Here’s the fact of the matter. 

No matter how early I have to get up (5:30am anyone?), no matter how cold it is outside, how many credits I’m taking or how small my room may be—I love to learn. I love interacting with people who love to learn. 

But for me, I don’t want to go back to school and that is making a statement. 

I don’t want to go back to school because I’m scared. 

I am scared for myself but most of all, I am scared for others. I am scared for the first year students of marginalized identity, I am scared for the transfer students who have yet to know the state and climate of our university. I am scared for my collegues. I am scared of losing my friends to this well-intentioned, but racist/sexist/heterosexist/clueless/PROBLEMATIC AS FUCK university. 

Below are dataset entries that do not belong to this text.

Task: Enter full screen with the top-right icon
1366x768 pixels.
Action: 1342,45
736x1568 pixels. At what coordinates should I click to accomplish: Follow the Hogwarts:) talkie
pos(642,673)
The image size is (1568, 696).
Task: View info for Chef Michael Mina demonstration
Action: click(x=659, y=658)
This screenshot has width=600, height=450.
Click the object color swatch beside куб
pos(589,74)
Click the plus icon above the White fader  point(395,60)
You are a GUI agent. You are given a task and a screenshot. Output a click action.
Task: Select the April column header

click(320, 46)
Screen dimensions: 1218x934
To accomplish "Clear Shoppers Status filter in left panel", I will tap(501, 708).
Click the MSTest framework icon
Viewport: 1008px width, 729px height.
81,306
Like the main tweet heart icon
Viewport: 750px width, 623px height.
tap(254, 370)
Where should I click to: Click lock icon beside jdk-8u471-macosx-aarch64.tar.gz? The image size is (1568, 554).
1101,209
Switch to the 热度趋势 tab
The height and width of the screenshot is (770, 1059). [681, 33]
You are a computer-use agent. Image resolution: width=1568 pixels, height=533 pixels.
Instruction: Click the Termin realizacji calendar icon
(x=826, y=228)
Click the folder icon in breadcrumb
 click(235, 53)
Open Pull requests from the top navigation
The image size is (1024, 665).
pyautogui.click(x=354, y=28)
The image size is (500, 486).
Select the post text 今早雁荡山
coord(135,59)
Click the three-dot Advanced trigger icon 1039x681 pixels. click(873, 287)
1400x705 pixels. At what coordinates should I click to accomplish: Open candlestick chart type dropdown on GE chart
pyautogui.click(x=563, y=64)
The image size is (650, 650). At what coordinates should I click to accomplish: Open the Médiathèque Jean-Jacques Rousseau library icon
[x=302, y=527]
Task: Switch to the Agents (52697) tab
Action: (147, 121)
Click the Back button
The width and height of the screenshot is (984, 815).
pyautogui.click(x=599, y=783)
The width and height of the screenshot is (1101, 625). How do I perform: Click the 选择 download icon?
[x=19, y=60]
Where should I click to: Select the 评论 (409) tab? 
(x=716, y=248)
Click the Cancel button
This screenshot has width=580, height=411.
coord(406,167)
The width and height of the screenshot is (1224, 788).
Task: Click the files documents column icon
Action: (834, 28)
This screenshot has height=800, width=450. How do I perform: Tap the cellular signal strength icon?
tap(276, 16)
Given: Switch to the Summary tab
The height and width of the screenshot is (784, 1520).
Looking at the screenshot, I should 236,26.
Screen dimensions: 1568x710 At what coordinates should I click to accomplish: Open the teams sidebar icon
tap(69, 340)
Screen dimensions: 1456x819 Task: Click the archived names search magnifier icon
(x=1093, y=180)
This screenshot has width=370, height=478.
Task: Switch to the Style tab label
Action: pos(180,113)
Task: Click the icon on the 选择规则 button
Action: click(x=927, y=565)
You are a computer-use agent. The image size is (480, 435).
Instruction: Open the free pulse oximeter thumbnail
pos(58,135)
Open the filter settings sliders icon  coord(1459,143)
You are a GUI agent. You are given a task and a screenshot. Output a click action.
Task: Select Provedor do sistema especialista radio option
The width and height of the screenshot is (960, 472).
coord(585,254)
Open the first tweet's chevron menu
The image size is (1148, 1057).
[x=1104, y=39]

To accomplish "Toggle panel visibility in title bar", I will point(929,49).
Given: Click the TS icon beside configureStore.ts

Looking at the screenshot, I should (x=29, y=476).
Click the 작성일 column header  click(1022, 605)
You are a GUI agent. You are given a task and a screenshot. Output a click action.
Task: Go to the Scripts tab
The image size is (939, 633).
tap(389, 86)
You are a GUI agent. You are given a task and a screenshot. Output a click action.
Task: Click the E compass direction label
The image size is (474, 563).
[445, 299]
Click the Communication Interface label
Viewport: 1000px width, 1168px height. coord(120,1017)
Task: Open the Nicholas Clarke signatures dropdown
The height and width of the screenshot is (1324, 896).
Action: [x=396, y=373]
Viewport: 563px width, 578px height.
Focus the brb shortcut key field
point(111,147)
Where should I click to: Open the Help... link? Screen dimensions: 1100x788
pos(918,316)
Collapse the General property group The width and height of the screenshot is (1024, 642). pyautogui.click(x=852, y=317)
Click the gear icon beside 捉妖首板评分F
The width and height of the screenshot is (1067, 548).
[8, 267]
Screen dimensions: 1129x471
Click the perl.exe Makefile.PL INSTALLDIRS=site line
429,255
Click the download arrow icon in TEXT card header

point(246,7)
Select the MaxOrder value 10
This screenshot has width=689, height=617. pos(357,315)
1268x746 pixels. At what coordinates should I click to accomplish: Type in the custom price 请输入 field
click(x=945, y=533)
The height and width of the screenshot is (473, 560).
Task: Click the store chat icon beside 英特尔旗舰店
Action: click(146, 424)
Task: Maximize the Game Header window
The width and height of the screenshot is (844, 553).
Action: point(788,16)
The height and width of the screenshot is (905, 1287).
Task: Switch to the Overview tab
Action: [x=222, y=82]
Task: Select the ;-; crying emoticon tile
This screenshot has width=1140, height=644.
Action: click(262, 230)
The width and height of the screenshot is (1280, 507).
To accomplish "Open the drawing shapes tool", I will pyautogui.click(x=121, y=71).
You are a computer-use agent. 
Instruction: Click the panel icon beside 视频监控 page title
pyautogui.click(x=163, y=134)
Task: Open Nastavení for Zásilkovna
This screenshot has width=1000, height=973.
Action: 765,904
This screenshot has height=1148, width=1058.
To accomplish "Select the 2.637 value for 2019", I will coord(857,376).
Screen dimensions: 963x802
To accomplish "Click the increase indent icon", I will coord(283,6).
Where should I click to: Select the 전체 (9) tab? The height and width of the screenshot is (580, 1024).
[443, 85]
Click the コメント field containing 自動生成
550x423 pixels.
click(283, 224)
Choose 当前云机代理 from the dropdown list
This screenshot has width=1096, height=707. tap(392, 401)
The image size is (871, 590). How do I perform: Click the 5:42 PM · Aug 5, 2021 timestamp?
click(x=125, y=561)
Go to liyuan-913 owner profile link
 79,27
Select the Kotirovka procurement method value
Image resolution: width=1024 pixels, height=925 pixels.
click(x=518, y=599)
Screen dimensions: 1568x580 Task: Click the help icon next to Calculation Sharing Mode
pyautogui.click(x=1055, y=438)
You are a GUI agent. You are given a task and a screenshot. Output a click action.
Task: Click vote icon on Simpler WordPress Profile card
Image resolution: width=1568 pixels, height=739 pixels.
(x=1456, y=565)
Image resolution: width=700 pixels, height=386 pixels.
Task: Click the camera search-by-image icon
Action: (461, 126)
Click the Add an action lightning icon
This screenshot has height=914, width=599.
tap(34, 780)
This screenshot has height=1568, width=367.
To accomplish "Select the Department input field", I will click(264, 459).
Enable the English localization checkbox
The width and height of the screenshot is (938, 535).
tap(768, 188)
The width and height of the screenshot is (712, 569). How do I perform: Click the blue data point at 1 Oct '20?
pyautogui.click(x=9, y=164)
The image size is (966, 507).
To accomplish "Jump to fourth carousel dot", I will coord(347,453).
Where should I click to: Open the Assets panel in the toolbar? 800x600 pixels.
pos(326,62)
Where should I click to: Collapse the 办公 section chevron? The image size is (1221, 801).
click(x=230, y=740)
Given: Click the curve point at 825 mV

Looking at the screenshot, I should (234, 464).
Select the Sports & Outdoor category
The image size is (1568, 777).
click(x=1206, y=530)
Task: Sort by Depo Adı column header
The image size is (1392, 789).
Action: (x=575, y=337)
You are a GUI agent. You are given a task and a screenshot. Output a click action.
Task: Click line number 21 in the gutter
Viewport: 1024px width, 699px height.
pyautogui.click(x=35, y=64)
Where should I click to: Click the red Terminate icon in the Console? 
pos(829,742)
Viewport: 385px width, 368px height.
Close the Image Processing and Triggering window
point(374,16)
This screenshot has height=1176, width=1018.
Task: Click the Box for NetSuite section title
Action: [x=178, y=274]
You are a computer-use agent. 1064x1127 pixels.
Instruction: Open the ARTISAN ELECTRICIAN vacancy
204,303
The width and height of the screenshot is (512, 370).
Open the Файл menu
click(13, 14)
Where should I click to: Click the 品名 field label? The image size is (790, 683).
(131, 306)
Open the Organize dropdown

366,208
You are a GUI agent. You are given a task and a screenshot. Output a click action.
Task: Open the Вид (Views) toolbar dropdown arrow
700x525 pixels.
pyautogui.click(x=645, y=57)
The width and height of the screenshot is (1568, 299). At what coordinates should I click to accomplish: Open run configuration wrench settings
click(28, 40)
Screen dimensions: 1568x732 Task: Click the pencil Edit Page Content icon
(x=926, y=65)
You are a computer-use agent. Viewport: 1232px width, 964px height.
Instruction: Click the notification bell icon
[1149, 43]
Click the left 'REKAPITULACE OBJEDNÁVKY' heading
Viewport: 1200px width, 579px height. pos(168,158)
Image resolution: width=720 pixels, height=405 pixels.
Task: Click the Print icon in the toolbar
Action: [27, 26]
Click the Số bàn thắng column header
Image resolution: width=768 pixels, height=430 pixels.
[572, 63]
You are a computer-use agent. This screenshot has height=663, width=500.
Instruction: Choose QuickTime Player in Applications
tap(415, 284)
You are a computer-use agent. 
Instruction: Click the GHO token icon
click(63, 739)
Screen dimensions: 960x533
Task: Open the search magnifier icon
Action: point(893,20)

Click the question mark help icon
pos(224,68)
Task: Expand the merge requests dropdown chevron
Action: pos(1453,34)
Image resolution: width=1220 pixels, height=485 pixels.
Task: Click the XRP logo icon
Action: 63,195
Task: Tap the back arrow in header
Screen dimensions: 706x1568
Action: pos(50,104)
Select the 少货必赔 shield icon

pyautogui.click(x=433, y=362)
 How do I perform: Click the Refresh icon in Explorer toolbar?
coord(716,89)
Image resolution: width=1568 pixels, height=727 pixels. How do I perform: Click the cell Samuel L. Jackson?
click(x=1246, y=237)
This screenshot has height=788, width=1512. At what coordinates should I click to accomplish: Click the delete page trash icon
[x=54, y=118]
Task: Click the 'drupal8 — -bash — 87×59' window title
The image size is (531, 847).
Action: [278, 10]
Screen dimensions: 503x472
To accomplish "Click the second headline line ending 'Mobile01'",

The cohort of students of colour and my friend group that I arrived with on this university are almost all gone. Transferred, or dropped out. The university’s goal is to raise our “diversity” to 20% by 2024 and let me tell you something. 1) That’s not going to happen. 2) If it DOES so miraciously happen, then the issues and incidents of harassment on campus will only get worse. The tension will get worse. Retention will get worse and honestly, I’m about ¾ ready to start a campaign to let people know that my university is NOT a good place to go for students of colour, or a white student who wants to learn how to be a decent human being in cultural competency. 

I don’t think my university understands how shitty it is to be a student on this campus. Administration can go home and sleep at night and wake up in the morning without even thinking about their skin colour. They get to leave it all at school to deal with the next day or hope that students graduate and get cycled out and forget about the shit that happens on campus. 

I deal with this fear every day I wake up. I have fucking anxiety over this shit. I have depression because I’ve been told that my worth has been put into my skin colour and nothing else. I know people who are borderline suicidal. 

So coming back to a university that claims that they’re ‘working on it’ is fucking scary. Coming back to a university that pretends everything is ‘okay’ is fucking scary. Because the most fucked up people in this world are the people who try to hide the fact that they are fucked up by painting a pretty face.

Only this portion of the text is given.